Mark Cuban made the mistake of telling the truth about what was best for his team, and the Dallas Mavericks’ owner paid a $600,000 fine for admitting that, at this point, they were better off losing than winning.
This is life in the NBA, where a draft system that rewards the worst teams continues to incentivize being bad on purpose in the short run in an effort to acquire talent that gets them closer to winning a championship. It’s all about the interpretation of how trying to win is defined amid the currently agreed-upon rules, and what can or cannot be said about any of it.
It is comical, now, with commissioner Adam Silver doling out such punishments and going so far as to monitor how teams racing for the bottom are deploying players and managing their respective rosters. The Chicago Bulls are reported to have received a warning from the league for holding center Robin Lopez and guard/forward Justin Holiday largely out of action since the All-Star break. Silver invoked new league policy to mandate that the two be reinstated to more regular use.
And the Bulls had been doing everything right, too, staying on message at all levels like a well-operated political machine or lobbying outfit. Executive VP John Paxson and coach Fred Hoiberg rolled out a public strategy based on the stated goals of self-scouting and player development, carefully hiding the pursuit of lottery ping-pong balls behind the veneer of a progressive youth movement. Their deliberate comments about finding out what they have in their players and seeing specific combinations in action have been painstaking to the point of artful, delivered with straight faces at every turn. They are doing anything but making a public mockery of honest competition, yet Silver still felt he needed to intervene.
There is no little irony in the application of new rules the league office is invoking in this case, also. As approved by the board of governors in September, along with mild modifications to the draft lottery system, guidelines on players’ regular-season rest were enacted to keep contending teams from holding stars out of action, particularly on the road and when in prime national television slots. Healthy player absence determined to be “prejudicial or detrimental to the league” can be punished, even as veteran contenders are merely marshaling resources for more meaningful games in the pursuit of a title.

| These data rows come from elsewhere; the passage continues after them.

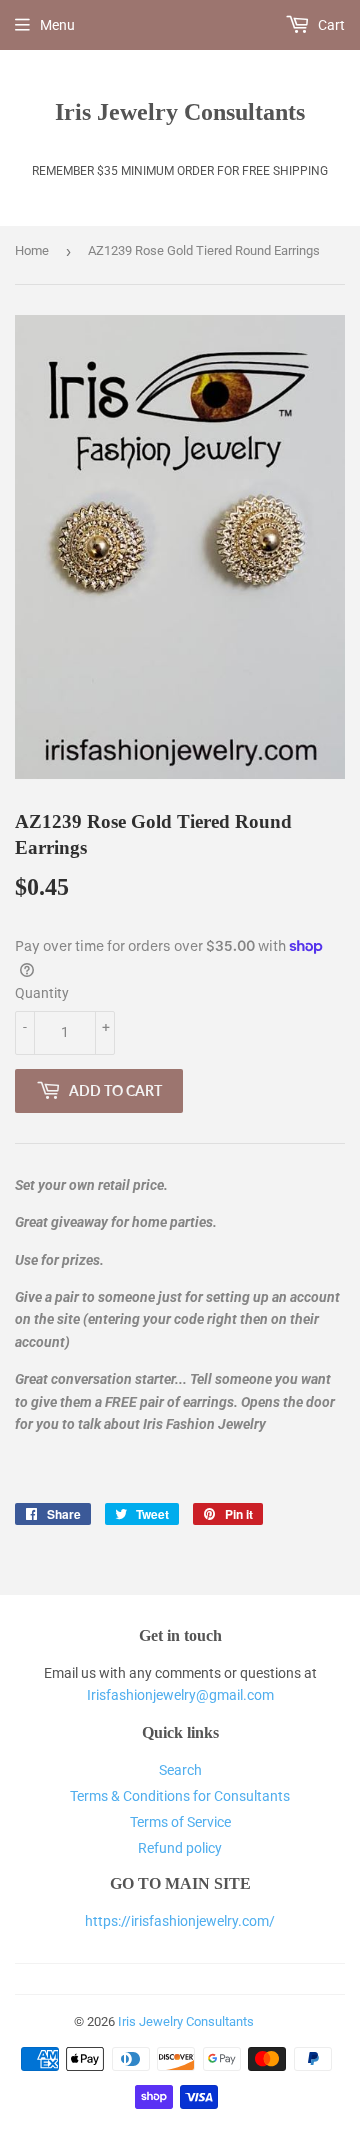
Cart (330, 25)
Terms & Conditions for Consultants (180, 1796)
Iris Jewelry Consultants (180, 111)
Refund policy (180, 1848)
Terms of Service (180, 1822)
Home (32, 250)
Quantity (42, 993)
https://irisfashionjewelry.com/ (180, 1921)
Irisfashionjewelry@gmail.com (180, 1695)
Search (180, 1770)
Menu (57, 25)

These Bulls are the opposite of the kind of team this was designed to police, yet are still forced to comply, despite not being in the running to win anything. Lopez and Holiday were not being saved for playoff games, instead being shelved to allow for less consistent or effective players to take the floor. It was canny strategy by the Bulls to make it more about the opportunity for their replacements, but Silver has sent the message that he’s seeing through it, regardless.
The fact is that teams that want to strike the delicate balance of coming up just short enough while not actively trying to fail on the court will always have a way to do so. Any player can claim to have some invisible injury or malady, and coaches must be allowed ultimately to mete out playing time as they see fit. What’s clear now is that honesty will be punished.
Of course Cuban was right in his assessment, and of course he was rash enough to force Silver’s hand. Nobody is debating what the system in place forces teams to want, and until losses are somehow entirely uncoupled from draft opportunity, the inconsistent governance of appearances will continue.
There’s a way to go about this, is the message. Do what you have to do, but don’t talk about it or make it so obvious.
It’s as if the average NBA fan is still believed to be such a rube as to not be able to understand something so simple.